Investing in Professional Esports Teams
Investing in the professional scene of esports has primarily taken place through esports teams (“orgs”), similar to buying a NFL or NBA team. For non-endemic investment groups (especially family offices & VC firms), this has been the preferred method to date in order to get direct exposure to the accelerating competitive scene around video games.
These professional teams have been trading at ~14x revenue multiples whereas traditional sports teams trade at ~5x revenue. Investors see the growth of esports and are paying for that projected growth today in these valuations.
The business model for these esports teams are early in their maturity yet they have been attracting “tech multiples”, which we wrote about extensively (“Esports Teams: Valued as Tech Companies”). Most organizations are not profitable (yet), which is forcing them to keep raising capital at higher valuations to pay for operating expenses and for $10–35M franchise fees (we don’t like franchising: “Esports Leagues: Stop Franchising”).

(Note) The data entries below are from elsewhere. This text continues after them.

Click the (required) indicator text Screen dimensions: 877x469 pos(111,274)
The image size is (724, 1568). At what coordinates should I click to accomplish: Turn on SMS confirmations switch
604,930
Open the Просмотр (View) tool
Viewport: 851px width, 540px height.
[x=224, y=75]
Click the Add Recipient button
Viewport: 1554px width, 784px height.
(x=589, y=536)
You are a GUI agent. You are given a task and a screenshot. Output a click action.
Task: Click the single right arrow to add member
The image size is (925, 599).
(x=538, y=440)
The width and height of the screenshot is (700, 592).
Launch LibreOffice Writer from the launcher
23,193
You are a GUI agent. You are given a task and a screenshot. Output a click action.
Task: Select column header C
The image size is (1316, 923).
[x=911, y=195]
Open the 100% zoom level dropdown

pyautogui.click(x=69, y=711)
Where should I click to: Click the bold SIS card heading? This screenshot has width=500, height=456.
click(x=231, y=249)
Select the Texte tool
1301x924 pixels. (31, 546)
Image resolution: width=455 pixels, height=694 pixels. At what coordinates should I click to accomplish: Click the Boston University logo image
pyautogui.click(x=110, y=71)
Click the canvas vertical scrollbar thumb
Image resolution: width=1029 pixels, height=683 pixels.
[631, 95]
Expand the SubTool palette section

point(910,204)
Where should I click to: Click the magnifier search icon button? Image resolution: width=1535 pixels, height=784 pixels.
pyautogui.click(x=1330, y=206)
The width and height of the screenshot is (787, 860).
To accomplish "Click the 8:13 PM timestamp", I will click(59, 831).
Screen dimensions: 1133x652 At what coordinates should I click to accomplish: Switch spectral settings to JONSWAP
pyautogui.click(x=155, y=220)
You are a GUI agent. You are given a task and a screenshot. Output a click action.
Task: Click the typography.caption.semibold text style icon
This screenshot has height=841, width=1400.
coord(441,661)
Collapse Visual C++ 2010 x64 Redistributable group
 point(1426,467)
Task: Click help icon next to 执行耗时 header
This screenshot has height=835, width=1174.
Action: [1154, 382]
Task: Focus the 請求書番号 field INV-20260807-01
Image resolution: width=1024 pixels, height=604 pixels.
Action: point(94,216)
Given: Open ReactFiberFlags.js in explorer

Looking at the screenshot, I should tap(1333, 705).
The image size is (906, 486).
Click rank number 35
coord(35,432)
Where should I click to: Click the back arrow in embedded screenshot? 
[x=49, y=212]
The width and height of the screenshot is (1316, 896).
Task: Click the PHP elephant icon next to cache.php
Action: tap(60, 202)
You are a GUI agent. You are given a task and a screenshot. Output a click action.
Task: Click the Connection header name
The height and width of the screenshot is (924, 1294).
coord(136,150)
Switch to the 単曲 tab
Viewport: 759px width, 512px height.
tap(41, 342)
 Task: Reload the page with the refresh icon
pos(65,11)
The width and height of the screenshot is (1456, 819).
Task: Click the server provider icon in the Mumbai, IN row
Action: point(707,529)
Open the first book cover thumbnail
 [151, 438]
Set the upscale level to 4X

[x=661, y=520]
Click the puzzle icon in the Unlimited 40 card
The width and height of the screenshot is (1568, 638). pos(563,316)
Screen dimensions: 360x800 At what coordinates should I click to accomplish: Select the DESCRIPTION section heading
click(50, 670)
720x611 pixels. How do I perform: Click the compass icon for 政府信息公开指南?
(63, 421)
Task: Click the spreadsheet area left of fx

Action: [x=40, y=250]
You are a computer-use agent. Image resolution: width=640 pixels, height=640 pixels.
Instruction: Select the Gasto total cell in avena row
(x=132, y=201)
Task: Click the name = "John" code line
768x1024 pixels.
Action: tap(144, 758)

Recently, we have already started to see investment groups selling their positions in esports orgs because they aren’t seeing the monetization to justify the extreme valuations they paid upon entry. This correction trend will unfortunately continue as valuations normalize and maturing business models come to fruition.
We firmly believe in the long term growth of esports & the teams, yet their valuations should reflect the scalability of their current business models.
There is a serious problem when esports orgs are forced to keep raising money just to stay alive and we believe that we’re in the midst of watching a correction in the esports team market. Our advice: wait for this correction to play out and then pay a rational valuation for these teams.
Invest in Infrastructure & Technology Companies
A third way to get exposure to the gaming space is to invest in the infrastructure & technology companies that support this industry.
Note: video gaming is the bedrock upon which the competitive scene (esports) is built. Just to put this in context, video gaming is a $152B market and esports is only ~$1.5B (1%).
Video gaming is a digital entertainment industry that is increasingly social (Fortnite), entertaining (streamers), and competitive (esports). Investing into the infrastructure and “picks and shovels” of gaming gives diversified exposure to this industry that is not reliant on the success/failure of any particular video game or genre.
Good examples of technologies that are built to support the growth of this industry include companies like Twitch, Skillz, Unreal Engine, or Discord. Each of these is not dependent on the rise or fall of any particular video game or genre (i.e. will Fortnite be popular in 24 months? Read more here: “Why Fortnite Won’t Die”). Additionally, these technology companies are not reliant on whether any particular esports professional team does well.
We see technology investments as the best way to diversify risk yet get direct exposure to this accelerating, established, and massive market in video gaming.
Note: the esports market is growing and is directly correlated to the rise of socially competitive gaming, which is doing well as the barrier to entry for consumers is decreasing (“Video Gaming: the Next 1B Gamers”). We believe it is important to look at esports as an extension of gaming just like you would look at the NFL as an extension of sports.
Within esports and gaming, you have successful companies in the B2B and B2C space. This includes companies like Twitch who were been acquired by Amazon for $970M and others like Zynga who raised $1B via an IPO.
We believe that investing in a video game studio is too binary (high risk) and is a very crowded market. We also believe it’s quite challenging, if not impossible, to predict what video game will be popular next month. In regards to esports teams, they are still sorting out their business model and are currently overvalued in a slowly maturing competitive scene. Therefore, we believe that the best way to get exposure is by investing in the technology companies that support the infrastructure and “picks & shovels” of gaming.